Quarta-feira, 01 de outubro de 2025
Por Redação O Sul | 31 de outubro de 2020
Pesquisa do Instituto Brasileiro de Defesa do Consumidor (Idec) em parceria com o Datafolha revela que o consumo de alimentos ultraprocessados quase dobrou durante a pandemia na faixa etária de 45 a 55 anos em todo o país, justo aquela com o maior percentual de sobrepeso e obesidade.
No ano passado, o consumo desse tipo de alimento representava 9% da dieta dos entrevistados e no levantamento feito em junho de 2020 saltou para 16%. Os ultraprocessados são apontados por especialistas como os principais responsáveis pelo aumento da obesidade, fator de risco para a Covid-19.
Também houve aumento entre jovens de 18 a 24 anos, de 29,6% para 31,3% da dieta total.

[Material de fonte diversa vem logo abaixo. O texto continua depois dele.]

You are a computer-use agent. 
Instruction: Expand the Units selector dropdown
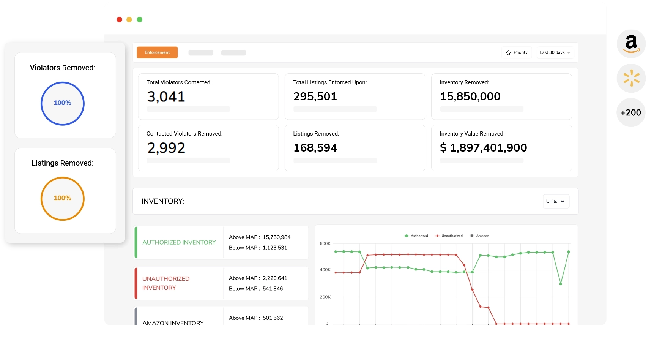555,202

Nas outras faixas, intermediárias, as oscilações não foram significativas. Segundo a última Pesquisa Nacional de Saúde (PNS), divulgada na semana passada, 70% dos brasileiros com idade entre 40 e 59 anos estão além do peso considerado saudável, dos quais 34,4% estão obesos.

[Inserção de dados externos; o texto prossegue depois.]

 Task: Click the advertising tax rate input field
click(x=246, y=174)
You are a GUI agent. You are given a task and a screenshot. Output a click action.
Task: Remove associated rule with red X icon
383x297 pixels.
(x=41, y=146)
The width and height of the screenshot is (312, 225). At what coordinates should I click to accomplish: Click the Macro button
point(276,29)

O Idec entrevistou, com o Datafolha, 1.214 pessoas com idades entre 18 e 55 anos de todas as classes econômicas e regiões do país em junho, retratando os hábitos alimentares bem no auge da pandemia.
No recorte de renda, o aumento mais expressivo foi na classe C, cujo consumo, considerando todas as faixas etárias, passou de 21,1% em 2019 para 27,7% em 2020. Entre as classes A e B, o índice foi de 19,7% para 21,6% e, nas classes D e E, se manteve estável em 21%.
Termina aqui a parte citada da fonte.